Defensores da tese de que juros altos causam inflação argumentam que taxas elevadas aumentam o custo do crédito e reduzem investimentos. No entanto, manter juros baixos em um ambiente inflacionário tem consequências ainda mais graves.
Juros baixos reduzem a atratividade do real, levando a uma fuga de capitais e aumento dos preços de produtos importados. Sem um freio na demanda, os preços continuam subindo. Além disso, a falta de compromisso com a inflação afasta investidores e piora as expectativas.
A taxa de juros é a principal ferramenta de controle da inflação utilizada pelo Banco Central. Quando os preços sobem de forma generalizada, como acontece neste momento, a autoridade monetária aumenta a taxa básica (Selic) para desestimular o consumo e o crédito, com isso reduzindo a pressão sobre os preços. Esse mecanismo está alinhado com o que preconiza a teoria econômica e é aplicado globalmente.
Não se trata, portanto, de um ataque à democracia ou aos poderes estabelecidos, acusação feita ao ex-presidente do BC, Roberto de Oliveira Campos Neto, como se ele, isoladamente, fosse o responsável por determinar o nível de juros básicos aplicados à economia brasileira. A taxa de juros, na verdade, é definida pelo Comitê de Política Monetária e não pelo presidente do Banco Central, unilateralmente.
Se a hipótese de que juros altos causam inflação fosse verdadeira, esperaríamos ver uma correlação direta entre aumentos da Selic e um crescimento incontrolável da inflação. No entanto, a experiência empírica mostra o oposto: quando os juros são elevados, a inflação tende a desacelerar.
O Brasil adota um sistema de metas para a inflação, ancorado na credibilidade do Banco Central, duramente atacada no passado recente, o que serviu apenas para aumentar o grau de incerteza do mercado financeiro, em particular dos investidores estrangeiros.
Quando o BC eleva os juros dá um sinal de que está comprometido em conter a inflação, o que reduz as expectativas inflacionárias e modera os reajustes de preços. Inexiste, portanto, qualquer "arapuca" montada no coração da autoridade monetária para implodir a economia. Mas sobram indicadores apontando para um descontrole fiscal incompatível com o crescimento sustentado e duradouro.

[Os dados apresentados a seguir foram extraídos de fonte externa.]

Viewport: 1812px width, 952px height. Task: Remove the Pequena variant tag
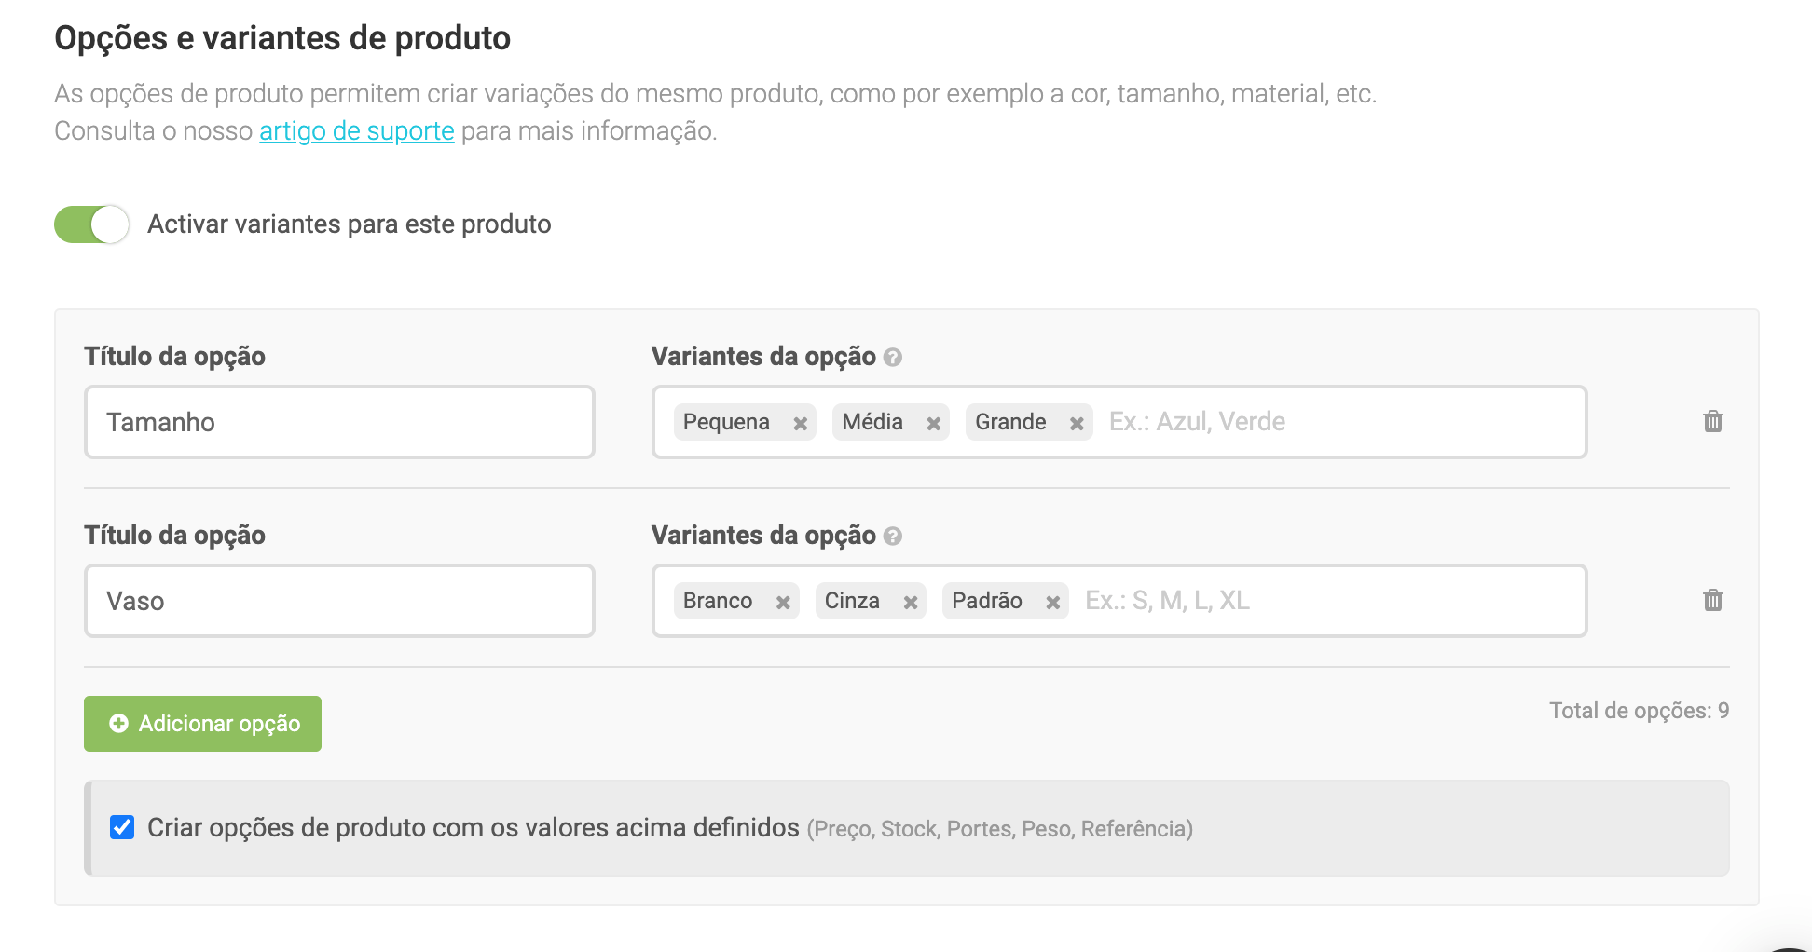click(x=800, y=424)
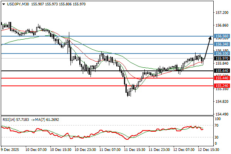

O Brasil tem uma história de inflação elevada devido a diversos fatores estruturais, como por exemplo a indexação (muitos contratos e preços são ajustados automaticamente com base na inflação passada), a baixa produtividade (a falta de inovação e eficiência na produção contribui para pressões de custos), gastos públicos elevados (o déficit fiscal constante gera pressão inflacionária) ou choques externos (flutuações no preço do petróleo e alimentos impactam a inflação).
O poder de compra das famílias brasileiras tem sido severamente corroído pela combinação de juros altos e inflação elevada, em especial a dos alimentos, com impactos profundos sobre a camada mais vulnerável da pirâmide social, que destina a maior parcela de seus ganhos para itens básicos como alimentação, transporte e moradia.
Enquanto a inflação reduz o valor real do dinheiro, tornando os produtos e serviços mais caros, os juros elevados dificultam o acesso ao crédito e encarecem o custo de vida. Essa combinação impacta diretamente o bem-estar financeiro das famílias e perpetua a desigualdade econômica.
No Brasil, onde muitas famílias dependem do parcelamento para adquirir bens de maior valor, juros elevados tornam financiamentos e empréstimos impraticáveis. Isso limita a capacidade de consumo, restringe investimentos familiares e compromete a qualidade de vida.
O setor produtivo também é afetado pela política monetária restritiva, que eleva os custos, reduz a capacidade de investimento e contratação, agrava o desemprego e intensifica o ciclo de dificuldades financeiras das famílias.
Se há uma "arapuca" armada sobre a economia brasileira, definitivamente deve-se buscar a autoria da armadilha em Brasília, mas o endereço certamente não é o Setor Bancário Sul, Quadra 3, Bloco B - Asa Sul, onde fica o Banco Central.